В Киеве Стефан оказался по делам своей епископии. А тут сватовство латинское. Митрополит Георгий в вере крепок, умом сообразителен, а волей слаб. Не такие владыки нужны на Руси. Здесь слово должно быть со властью, а власть с силой и твердостью. Своими новгородцами, от бояр до холопов, епископ Стефан так и управлял. Особо теперь, когда князя в Новгороде не видали с прошлогоднего ратного Всеславова нахождения. Мстислав Изяславич бежал с позором перед битвой, и битву проиграли. Больше самовольные новгородцы Изяславова племени к себе в князья не хотят. И с этим тоже епископ в Киеве оказался – договариваться о князе. С ним для верности отправлено малое посольство от вольного города – бояре да гости торговые. Те на Новгородском подворье разместились, в Копыревом конце. Ну а епископская честь – в митрополичьих хоромах у Святой Софии почивать.

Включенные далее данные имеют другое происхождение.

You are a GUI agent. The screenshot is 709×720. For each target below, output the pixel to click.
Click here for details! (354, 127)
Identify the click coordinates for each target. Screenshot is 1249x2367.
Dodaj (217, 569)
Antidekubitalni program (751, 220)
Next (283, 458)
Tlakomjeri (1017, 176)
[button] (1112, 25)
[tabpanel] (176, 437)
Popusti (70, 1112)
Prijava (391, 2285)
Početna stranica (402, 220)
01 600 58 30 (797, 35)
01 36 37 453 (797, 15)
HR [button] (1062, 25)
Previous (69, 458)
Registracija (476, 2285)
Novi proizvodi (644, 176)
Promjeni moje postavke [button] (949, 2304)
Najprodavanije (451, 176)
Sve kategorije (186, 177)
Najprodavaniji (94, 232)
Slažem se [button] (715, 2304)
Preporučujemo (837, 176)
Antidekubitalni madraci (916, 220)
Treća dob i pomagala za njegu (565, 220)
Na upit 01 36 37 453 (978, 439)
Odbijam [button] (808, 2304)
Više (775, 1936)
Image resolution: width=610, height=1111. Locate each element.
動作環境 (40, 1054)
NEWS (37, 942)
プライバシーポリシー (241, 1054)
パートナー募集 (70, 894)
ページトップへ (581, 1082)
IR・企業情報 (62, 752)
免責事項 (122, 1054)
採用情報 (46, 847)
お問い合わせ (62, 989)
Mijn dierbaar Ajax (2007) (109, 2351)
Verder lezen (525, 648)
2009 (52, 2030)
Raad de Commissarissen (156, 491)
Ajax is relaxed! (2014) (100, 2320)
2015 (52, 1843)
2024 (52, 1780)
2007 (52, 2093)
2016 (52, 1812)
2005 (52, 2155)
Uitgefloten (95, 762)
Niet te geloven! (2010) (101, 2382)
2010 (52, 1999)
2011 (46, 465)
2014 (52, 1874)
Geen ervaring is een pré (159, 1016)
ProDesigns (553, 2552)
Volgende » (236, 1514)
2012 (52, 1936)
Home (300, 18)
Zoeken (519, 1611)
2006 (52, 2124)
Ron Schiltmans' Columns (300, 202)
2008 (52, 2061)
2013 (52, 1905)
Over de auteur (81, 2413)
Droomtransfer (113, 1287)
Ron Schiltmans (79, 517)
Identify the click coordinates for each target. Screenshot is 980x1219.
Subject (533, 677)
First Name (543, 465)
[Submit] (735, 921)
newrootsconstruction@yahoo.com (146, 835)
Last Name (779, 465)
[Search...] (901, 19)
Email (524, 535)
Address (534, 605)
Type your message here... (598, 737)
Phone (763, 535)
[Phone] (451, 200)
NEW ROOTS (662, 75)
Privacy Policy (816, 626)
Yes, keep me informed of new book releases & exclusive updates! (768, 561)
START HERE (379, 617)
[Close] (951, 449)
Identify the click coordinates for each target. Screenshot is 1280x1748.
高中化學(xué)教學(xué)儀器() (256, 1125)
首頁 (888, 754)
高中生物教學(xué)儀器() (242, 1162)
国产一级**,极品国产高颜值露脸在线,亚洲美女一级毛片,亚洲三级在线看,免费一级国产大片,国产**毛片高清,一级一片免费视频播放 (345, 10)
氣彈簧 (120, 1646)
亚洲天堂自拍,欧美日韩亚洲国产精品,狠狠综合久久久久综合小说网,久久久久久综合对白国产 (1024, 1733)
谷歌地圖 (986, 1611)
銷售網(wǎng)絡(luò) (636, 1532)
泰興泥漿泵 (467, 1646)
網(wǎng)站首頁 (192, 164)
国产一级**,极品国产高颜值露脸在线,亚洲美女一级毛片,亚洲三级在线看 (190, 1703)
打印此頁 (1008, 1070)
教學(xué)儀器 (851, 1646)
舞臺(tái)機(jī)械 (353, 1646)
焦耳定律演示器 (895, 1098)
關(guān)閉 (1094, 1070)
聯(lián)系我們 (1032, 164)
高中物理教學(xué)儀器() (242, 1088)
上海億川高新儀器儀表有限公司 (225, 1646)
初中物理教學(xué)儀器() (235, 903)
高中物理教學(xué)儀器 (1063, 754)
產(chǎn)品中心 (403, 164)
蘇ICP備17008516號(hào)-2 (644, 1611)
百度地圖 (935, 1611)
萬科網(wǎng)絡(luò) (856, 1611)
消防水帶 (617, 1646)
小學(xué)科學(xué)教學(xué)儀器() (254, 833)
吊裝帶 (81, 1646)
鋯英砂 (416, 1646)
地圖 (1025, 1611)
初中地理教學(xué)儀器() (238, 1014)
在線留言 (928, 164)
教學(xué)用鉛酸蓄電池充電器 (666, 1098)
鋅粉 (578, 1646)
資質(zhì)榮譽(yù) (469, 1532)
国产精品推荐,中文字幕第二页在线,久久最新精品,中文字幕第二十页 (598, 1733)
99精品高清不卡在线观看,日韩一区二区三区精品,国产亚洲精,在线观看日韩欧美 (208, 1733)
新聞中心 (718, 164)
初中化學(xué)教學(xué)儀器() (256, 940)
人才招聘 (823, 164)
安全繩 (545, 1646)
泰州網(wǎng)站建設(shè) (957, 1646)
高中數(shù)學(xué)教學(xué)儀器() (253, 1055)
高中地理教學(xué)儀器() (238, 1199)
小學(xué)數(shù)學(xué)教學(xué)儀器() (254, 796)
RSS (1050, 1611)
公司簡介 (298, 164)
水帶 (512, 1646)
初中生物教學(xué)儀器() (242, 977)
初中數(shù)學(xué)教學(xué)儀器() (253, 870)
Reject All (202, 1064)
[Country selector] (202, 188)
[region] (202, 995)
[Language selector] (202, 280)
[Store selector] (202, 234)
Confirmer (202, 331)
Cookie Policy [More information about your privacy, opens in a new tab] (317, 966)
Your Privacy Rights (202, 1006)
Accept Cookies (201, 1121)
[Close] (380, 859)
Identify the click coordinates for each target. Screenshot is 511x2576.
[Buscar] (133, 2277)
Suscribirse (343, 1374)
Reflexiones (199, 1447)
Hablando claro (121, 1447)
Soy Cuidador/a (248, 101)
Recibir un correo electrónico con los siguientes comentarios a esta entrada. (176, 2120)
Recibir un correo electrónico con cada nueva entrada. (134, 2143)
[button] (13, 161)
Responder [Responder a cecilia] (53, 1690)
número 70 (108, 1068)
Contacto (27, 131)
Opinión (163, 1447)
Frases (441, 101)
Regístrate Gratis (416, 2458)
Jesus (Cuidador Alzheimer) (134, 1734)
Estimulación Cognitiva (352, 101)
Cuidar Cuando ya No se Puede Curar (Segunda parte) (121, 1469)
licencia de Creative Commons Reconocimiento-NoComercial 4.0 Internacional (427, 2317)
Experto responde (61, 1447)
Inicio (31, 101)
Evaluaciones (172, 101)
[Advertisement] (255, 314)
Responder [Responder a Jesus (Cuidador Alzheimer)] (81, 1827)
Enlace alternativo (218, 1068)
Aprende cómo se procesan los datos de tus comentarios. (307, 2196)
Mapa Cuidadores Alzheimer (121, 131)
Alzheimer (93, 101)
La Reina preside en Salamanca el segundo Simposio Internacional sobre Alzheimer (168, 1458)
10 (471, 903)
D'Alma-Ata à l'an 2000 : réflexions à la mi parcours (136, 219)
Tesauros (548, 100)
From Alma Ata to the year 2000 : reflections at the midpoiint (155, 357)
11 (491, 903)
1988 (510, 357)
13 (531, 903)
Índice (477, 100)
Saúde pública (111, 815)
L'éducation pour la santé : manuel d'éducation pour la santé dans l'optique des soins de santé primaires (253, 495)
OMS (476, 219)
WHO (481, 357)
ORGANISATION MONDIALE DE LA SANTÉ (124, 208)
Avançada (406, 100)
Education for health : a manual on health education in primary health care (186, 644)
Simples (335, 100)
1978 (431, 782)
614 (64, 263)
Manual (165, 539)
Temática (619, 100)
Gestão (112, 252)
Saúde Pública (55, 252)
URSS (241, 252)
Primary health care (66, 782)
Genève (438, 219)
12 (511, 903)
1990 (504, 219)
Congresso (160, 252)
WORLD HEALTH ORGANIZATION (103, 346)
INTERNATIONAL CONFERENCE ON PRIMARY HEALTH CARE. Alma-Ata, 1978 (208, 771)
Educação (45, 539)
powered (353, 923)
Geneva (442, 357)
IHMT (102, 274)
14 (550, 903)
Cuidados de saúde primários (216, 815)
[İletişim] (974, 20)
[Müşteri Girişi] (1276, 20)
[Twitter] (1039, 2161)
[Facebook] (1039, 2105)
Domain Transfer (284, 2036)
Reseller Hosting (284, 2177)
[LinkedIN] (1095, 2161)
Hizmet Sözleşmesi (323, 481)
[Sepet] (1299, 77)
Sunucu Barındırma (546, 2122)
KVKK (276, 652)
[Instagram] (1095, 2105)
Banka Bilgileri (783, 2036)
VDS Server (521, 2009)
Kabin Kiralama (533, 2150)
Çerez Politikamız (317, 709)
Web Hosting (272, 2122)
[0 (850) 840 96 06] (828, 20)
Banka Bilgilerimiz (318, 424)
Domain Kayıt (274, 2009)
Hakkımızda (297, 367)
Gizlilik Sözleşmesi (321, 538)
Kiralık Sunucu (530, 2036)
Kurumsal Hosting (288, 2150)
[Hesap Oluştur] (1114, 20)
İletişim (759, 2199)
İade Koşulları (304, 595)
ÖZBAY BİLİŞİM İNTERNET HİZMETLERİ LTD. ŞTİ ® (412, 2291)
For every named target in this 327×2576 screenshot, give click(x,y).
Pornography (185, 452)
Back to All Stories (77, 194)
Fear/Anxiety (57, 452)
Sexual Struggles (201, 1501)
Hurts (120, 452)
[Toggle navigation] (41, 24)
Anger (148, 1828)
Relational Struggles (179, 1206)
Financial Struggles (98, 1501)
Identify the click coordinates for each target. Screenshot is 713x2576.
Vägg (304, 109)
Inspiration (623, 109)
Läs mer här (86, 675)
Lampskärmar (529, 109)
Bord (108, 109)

После беседы с князем у епископа болел живот. Хотелось слезть с коня и полежать, но дорожных носилок не было. Конные холопы позади вполголоса ругали княжью челядь. Бревенчатая мостовая утекала впереди под своды Софийских ворот и спускалась круто вниз. Гора – старый город князя Владимира – была окольцована стеной лет сто назад, а теперь составляла лишь малую часть Киева. Укрепления давно не поновлялись и местами сгнили. Несмотря на бурканье в животе, владыка отметил, что новгородцы за своим детинцем следят куда заботливей, нежели киевские люди. Здесь князь всему голова. А у князя хлопоты – дочку получше спровадить и осрамившегося Мстислава обратно подсунуть новгородцам. Еще говорят, князь любит на вечерней зоре прийти к порубу Всеслава и побаять перед сном о чем ни то. Раскаянье, что ли, его грызет?
Выехали из ворот. Боярские усадьбы с обеих сторон, долгий тын из островерхих кольев. Хоромы у всякого на свой лад, от пожара обмазаны глиной, побелены, только кровли темнеют.
– Тпрру-у-у!
Конь встал – и ни с места, прядает ушами. Епископ вертит головой, не понимает, в чем причина.
– Эй, погорельцы новгородские, чего рты разинули?
Четверо каких-то, холопьего вида, в посконине, вылезли из проулка, стоят, творят над владыкой посмехи.